Entries taken from a collection
++++++++
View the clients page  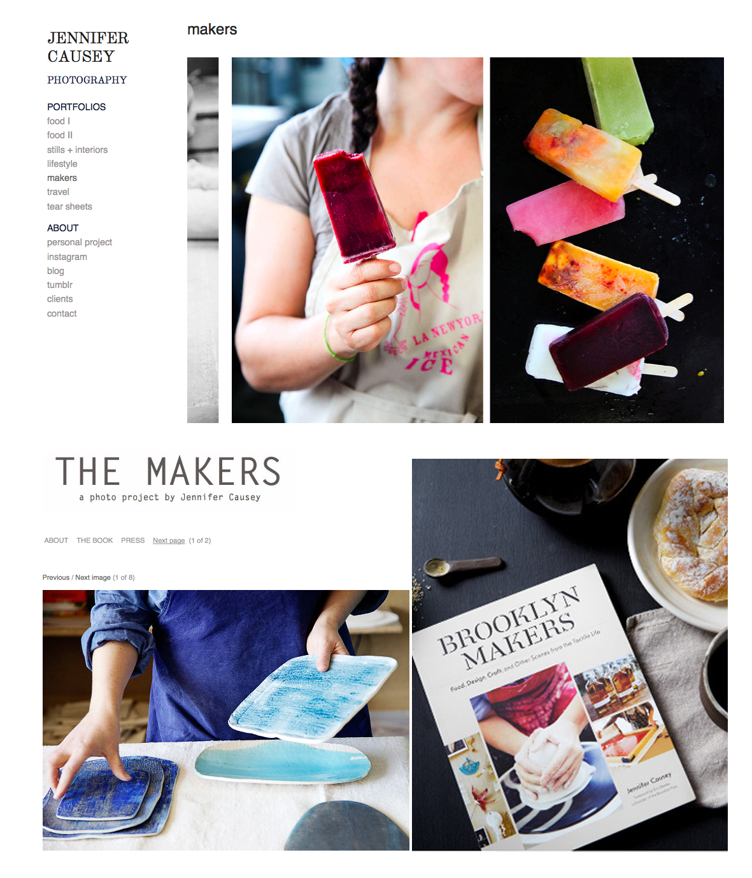60,299
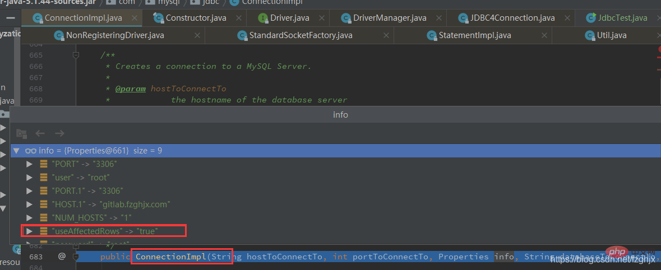This screenshot has width=661, height=270.
Task: Click the fold marker at line 683
Action: pos(76,256)
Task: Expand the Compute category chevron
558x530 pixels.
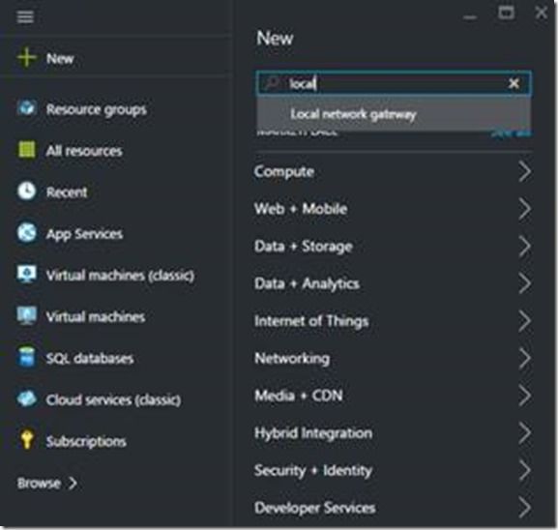Action: tap(524, 171)
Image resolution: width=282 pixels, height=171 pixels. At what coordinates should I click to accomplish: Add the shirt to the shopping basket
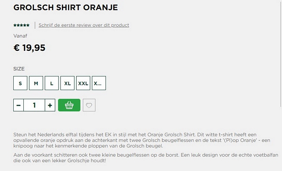click(69, 105)
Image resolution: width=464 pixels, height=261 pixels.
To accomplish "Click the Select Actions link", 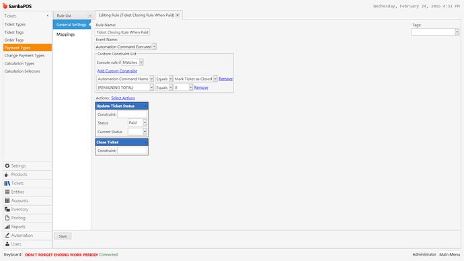I will click(123, 98).
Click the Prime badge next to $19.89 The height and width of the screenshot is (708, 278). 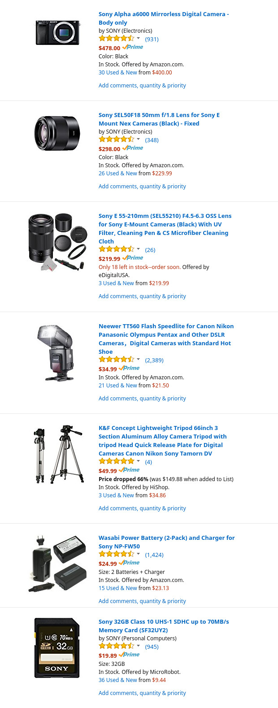129,655
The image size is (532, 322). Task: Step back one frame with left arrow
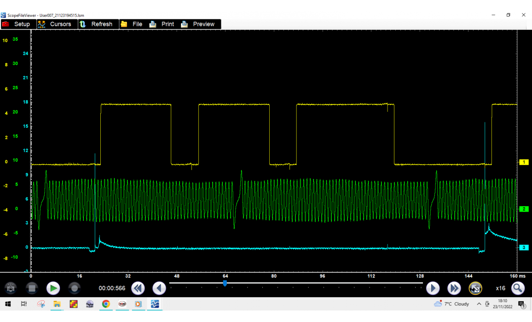point(159,288)
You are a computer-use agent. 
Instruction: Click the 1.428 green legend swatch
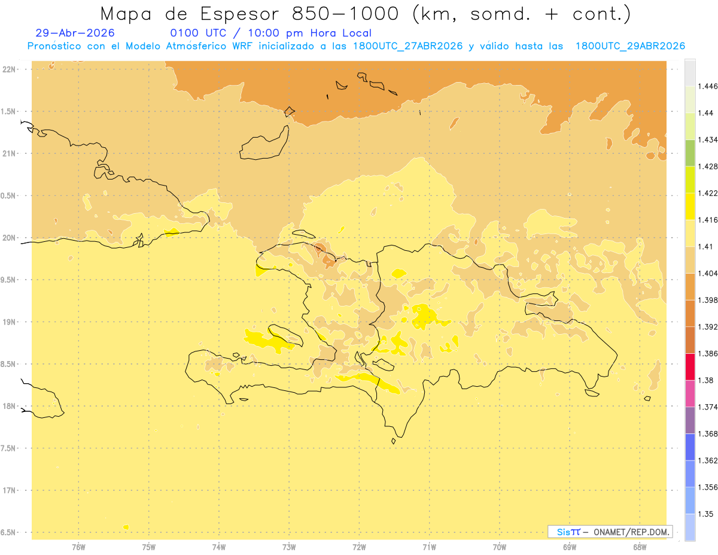(690, 153)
++++++++
■ Work to be completed
Leaving pictures aside, give again word for word each line from the one with "Instruction: Click the" to the final line of the entries.

■ Solved problem
Instruction: Click the 1.428 green legend swatch
(690, 153)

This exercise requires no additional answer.